- _What needs to be done_
The word "Expand" occurs in some lines of the data. Return each such line.

- _Source material_
=== Section Start ===
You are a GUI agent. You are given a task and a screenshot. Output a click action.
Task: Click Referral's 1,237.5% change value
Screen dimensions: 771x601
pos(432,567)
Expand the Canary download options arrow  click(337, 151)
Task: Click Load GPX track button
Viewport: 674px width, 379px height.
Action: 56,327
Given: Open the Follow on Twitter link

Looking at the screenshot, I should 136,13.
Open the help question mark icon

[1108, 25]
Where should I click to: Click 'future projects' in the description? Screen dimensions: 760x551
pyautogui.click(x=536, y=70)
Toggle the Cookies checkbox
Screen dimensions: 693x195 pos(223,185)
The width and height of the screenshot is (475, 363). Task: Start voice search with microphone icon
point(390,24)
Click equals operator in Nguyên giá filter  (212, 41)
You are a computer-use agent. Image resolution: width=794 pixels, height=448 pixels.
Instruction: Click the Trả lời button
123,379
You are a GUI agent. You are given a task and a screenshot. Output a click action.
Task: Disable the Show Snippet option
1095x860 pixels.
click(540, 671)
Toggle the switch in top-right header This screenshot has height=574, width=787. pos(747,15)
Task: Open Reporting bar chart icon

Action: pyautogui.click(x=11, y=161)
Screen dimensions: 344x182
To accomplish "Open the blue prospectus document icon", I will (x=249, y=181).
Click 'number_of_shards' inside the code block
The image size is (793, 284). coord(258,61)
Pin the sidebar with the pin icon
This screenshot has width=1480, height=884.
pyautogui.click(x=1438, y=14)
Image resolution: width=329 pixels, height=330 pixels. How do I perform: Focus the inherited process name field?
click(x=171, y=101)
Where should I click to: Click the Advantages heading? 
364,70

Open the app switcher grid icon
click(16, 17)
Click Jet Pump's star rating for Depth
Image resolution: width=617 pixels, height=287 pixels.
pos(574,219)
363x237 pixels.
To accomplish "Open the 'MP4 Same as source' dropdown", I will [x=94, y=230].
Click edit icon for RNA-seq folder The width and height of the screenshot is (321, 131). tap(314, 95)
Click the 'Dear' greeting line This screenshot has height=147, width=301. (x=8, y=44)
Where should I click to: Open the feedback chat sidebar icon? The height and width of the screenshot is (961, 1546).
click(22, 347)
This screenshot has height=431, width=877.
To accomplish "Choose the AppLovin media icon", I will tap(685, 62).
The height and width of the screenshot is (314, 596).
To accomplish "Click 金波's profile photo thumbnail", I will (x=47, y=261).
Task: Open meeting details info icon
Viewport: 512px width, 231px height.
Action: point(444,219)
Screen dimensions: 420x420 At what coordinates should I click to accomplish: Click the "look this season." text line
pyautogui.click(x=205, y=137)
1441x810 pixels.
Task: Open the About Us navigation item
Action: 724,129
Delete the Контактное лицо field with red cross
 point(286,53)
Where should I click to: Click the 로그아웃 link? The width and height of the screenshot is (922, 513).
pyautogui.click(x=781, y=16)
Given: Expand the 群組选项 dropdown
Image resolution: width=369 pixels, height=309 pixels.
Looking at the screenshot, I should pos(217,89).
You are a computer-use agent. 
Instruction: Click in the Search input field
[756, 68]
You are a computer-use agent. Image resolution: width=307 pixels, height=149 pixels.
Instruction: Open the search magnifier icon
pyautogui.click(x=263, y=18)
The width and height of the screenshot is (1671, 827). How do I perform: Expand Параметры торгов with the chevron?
=== Section End ===
- _Finished exercise_
Expand the Canary download options arrow  click(337, 151)
Given: Expand the 群組选项 dropdown
The width and height of the screenshot is (1671, 827). How do I perform: Expand Параметры торгов with the chevron?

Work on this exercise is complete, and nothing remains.